Justice Ruth Bader Ginsburg has had a powerful and enduring influence on law, women’s rights, and popular culture. Born in 1933, Ginsburg attended the Harvard and Columbia University Law Schools, and taught law at Rutgers and Columbia. During the 1970s, while teaching at Columbia, she was instrumental in launching the ACLU’s Women’s Rights Project, and became the leading advocate in the Supreme Court for gender equality. She was appointed by President Jimmy Carter to the US Court of Appeals for the DC Circuit in 1980 and to the US Supreme Court by President Bill Clinton in 1993. In 2009, Forbes named Ginsburg among the 100 Most Powerful Women. Glamour named her one of their 1993 Women of the Year and in 2012 presented her with their Lifetime Achievement Award. In 2015,Time listed her as an Icon in the Time 100, and in 2016 Fortune named her one of the World’s Greatest Leaders.

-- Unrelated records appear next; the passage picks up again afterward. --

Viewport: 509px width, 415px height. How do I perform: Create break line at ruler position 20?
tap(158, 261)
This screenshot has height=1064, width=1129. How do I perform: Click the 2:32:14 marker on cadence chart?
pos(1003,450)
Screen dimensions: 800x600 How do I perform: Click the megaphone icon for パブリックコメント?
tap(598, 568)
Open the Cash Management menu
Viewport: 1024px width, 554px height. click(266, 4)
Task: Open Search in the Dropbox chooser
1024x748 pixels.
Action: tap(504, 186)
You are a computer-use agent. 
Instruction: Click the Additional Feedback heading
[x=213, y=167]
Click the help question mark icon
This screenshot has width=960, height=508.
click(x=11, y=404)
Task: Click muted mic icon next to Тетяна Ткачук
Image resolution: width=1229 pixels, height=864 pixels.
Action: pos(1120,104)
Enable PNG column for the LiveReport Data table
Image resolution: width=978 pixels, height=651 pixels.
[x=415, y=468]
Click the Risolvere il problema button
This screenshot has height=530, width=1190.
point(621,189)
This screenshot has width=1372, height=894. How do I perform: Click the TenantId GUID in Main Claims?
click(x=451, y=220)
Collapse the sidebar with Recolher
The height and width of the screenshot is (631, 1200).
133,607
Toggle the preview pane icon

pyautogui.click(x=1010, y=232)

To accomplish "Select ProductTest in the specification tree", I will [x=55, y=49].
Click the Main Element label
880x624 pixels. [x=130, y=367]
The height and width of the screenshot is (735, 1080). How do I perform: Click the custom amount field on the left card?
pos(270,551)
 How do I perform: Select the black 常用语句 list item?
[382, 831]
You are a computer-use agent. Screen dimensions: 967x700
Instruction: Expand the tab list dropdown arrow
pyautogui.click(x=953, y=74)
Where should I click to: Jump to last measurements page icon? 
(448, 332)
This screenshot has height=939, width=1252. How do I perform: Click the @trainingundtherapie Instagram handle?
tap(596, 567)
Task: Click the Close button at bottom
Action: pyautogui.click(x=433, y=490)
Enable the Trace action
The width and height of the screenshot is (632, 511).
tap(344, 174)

My Own Words is a selection of writings and speeches by Justice Ginsburg on wide-ranging topics, including gender equality, the workways of the Supreme Court, being Jewish, law and lawyers in opera, and the value of looking beyond US shores when interpreting the US Constitution. Throughout her life Justice Ginsburg has been (and continues to be) a prolific writer and public speaker. This book contains a sampling selected by Justice Ginsburg and her authorized biographers, Mary Hartnett and Wendy W. Williams. Justice Ginsburg has written an introduction to the book, and Hartnett and Williams introduce each chapter, giving biographical context and quotes gleaned from hundreds of interviews they have conducted. This is a fascinating glimpse into the life of one of America’s most influential women.
Vir: Simon & Schuster.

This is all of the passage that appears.